There is an indescribable grief in his eyes.
She sees a man who once showed her what was possible in this world, who once laughed with her in bed and gave her a glimpse of his heart, who had suffered his own darkness and betrayal.
But it doesn’t matter, because the boy has drowned behind the man who killed her mother, who hurt her so badly, who left her to die on the street, invisible and unmourned.
No, not entirely unmourned. There had been sorrow in his eyes in that moment. And suddenly Sam realizes that Will hadn’t killed her just now because he was not the one who’d wanted her dead.
Know that I loved you.
Who alerted Demeter to her location, when she was dying on the street?
Will tries to say something to her, shudders, and blood drips from his mouth.
“Sam.” It’s Ari’s voice, clear and true. It cuts through the fog in her mind, and she looks up at him, struggling to focus. She feels so weak now.
“Sam, we have to go,” Ari says. He’s touching her arm, pulling her up to her feet and toward the yawning tunnel.
Off in the distance, she can hear the approach of voices and radios, officers talking to one another as their lights cut through the darkness.
She turns to stare down the shaft. This is her chance to leave it all behind.
Grand Central, Lumines—she could forget about her deal with Edward and leave with Ari and they could find their way out of here, go somewhere else in the world.
Maybe they can have the freedom that Will claimed they all want.
Sam stares down into the shaft, and in its darkness, she conjures up the video footage of her mother’s final moments, she remembers the last time she ever heard her mother’s voice.
She can’t leave. She can’t do it. Not while Grand Central goes on. Not while the syndicates are still here.
The police are close now. Any minute, the first of them will burst through the complex’s doors and out here into the courtyard.
Sam touches Ari’s hand. “Go,” she whispers.
He narrows his eyes, sensing a change in her thoughts. “We go together.”
“The police need me.” Sam nods at him. “I’m their key witness. They’ve offered me immunity. But they’re not going to give that to you.”
His jaw tightens. “I don’t care.”
“I do.” Sam’s desperation is rising. “If we’re going to have a chance together, you need to go now. Or they’ll catch you.”
“Sam, please.”
She seizes his arm. “Ari, I was never meant to go with you.”
Ari stays where he is, torn, his heart breaking, his eyes locked on her, not believing her. It is all Sam can do to not weep before him. She clenches her jaw and lets anger rescue her from her grief.
The voices are too close now. Louder, Sam snaps, “Go!”
Ari releases her, tears his eyes away, and jumps into the shaft. He vanishes into the darkness. Sam replaces the door over him, transmuting it back into smooth stone, so that the police won’t be able to tell where the ground below changes into a tunnel.
She is still crouched there when the first police emerge into the courtyard, their boots echoing against the tiles. When one of them addresses her, Sam is already raising her arms.
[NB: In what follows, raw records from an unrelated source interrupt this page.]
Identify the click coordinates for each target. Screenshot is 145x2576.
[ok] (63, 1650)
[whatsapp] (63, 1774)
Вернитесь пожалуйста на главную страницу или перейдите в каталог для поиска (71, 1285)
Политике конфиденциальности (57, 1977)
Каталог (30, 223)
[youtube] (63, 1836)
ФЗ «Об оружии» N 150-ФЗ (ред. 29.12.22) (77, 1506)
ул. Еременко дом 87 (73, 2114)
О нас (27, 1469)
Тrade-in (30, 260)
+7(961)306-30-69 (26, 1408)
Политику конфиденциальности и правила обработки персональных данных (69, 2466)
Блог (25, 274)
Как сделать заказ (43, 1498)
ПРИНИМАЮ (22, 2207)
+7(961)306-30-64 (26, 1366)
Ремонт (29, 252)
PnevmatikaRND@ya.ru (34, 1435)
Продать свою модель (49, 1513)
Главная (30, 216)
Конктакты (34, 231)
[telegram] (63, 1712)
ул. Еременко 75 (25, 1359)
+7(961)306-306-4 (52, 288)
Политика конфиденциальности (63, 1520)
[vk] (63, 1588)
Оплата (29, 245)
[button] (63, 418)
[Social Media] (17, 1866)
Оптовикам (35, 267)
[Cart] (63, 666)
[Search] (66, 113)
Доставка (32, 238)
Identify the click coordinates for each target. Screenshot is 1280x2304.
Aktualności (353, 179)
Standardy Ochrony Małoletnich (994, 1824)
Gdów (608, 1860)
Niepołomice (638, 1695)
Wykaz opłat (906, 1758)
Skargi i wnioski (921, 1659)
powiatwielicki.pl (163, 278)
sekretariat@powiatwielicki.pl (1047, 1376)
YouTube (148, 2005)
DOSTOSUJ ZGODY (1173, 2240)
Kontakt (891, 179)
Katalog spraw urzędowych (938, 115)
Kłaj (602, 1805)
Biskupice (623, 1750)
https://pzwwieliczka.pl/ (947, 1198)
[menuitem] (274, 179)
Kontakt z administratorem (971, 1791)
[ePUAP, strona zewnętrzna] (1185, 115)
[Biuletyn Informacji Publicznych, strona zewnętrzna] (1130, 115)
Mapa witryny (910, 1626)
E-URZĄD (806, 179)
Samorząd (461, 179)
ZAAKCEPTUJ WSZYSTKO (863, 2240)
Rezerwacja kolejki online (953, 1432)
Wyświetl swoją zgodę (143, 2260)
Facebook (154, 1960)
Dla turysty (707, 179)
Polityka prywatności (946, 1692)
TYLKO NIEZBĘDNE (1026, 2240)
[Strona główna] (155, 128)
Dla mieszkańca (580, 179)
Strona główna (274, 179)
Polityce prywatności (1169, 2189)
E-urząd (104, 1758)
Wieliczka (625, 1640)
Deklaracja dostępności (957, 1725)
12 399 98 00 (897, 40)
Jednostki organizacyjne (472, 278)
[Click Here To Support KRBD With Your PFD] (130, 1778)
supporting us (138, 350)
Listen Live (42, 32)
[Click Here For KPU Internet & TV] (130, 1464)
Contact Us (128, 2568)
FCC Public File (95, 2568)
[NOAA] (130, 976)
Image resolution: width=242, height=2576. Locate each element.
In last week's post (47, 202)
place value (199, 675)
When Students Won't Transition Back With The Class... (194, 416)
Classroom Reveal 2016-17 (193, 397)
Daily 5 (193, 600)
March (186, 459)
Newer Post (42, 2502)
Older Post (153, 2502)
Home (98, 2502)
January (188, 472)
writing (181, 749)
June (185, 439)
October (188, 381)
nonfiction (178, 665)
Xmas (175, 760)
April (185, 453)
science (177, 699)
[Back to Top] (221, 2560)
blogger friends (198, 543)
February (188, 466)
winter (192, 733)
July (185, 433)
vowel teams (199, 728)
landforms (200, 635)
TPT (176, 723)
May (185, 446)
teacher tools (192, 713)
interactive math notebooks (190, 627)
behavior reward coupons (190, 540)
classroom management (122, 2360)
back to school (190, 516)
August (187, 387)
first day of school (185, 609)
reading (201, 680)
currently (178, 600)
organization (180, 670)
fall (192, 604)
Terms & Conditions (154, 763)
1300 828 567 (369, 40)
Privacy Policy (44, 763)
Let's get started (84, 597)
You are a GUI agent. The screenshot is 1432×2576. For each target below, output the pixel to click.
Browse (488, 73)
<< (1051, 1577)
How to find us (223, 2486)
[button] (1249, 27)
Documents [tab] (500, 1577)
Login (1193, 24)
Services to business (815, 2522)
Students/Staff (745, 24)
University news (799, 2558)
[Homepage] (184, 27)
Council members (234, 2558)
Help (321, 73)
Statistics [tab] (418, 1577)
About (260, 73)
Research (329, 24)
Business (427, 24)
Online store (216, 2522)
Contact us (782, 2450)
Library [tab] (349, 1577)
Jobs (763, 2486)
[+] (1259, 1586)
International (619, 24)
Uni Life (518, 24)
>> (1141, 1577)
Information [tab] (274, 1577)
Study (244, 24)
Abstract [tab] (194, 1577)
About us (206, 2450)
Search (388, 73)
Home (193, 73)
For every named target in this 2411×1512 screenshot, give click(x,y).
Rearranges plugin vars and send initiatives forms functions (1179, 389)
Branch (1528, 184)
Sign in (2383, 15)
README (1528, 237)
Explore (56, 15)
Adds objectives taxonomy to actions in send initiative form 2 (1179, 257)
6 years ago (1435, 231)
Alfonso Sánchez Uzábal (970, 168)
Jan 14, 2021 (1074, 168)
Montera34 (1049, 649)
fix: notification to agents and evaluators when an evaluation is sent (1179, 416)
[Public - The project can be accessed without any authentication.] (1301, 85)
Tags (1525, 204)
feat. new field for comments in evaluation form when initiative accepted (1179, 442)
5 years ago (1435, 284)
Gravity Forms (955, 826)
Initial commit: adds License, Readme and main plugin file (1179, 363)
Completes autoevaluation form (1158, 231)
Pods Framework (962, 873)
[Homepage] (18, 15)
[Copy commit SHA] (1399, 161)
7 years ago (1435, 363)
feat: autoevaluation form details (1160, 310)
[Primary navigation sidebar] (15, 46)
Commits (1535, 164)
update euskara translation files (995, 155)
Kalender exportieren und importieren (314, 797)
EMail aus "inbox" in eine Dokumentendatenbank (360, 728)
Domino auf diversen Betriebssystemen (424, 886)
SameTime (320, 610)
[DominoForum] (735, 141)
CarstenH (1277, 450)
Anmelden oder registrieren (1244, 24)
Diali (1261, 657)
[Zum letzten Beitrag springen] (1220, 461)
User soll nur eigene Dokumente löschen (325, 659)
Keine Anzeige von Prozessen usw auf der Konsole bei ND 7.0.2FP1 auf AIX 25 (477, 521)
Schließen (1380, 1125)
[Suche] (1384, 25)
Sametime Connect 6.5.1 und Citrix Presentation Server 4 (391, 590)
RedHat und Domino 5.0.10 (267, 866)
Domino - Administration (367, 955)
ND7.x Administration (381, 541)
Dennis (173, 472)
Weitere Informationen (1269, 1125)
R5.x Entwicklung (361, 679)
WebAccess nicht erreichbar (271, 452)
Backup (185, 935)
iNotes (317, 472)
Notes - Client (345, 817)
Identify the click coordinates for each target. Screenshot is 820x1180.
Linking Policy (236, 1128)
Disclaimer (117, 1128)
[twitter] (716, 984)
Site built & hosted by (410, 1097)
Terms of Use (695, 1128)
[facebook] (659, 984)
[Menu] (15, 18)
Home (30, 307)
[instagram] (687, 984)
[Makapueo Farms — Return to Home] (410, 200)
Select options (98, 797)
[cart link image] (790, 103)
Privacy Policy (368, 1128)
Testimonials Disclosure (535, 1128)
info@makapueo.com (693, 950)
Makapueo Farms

“Hands up, Miss Lang,” the officer says to her. It’s strange, hearing them say her name, acknowledging her presence here. Overhead, a helicopter roars.
Sam keeps her arms up and says nothing. She pictures Ari, disappearing into the darkness.
In some other universe, she is with him, both having taken the chance to escape, both of them with a shot at a future.
She tries to imagine it as the police force her arms behind her back.
She feels the world tilt around her. Now she is on the ground, her cheek pressed against the pavement, her side throbbing.
Now she is spent. Now her strength is truly waning.
As they cuff her, she finds herself admiring the glow of their flashlights against the cement.
It flickers back and forth, like the way the puddles around her old apartment complex would quiver with raindrops.
The clip of boots around her reminds her of how she used to head up and down her old apartment complex’s steps.
She sees dandelions growing from a crack in the tiles, beautiful and alive, their buttery yellow heads tilted up to the night sky, waiting patiently for the morning sun.
It’s been a long time since she’s noticed them.
Somewhere in the distance, an officer is reading out her rights. Behind her, she can hear someone say Diamond’s name.
Sam closes her eyes.
In another world, she is at Ari’s side, and they are free.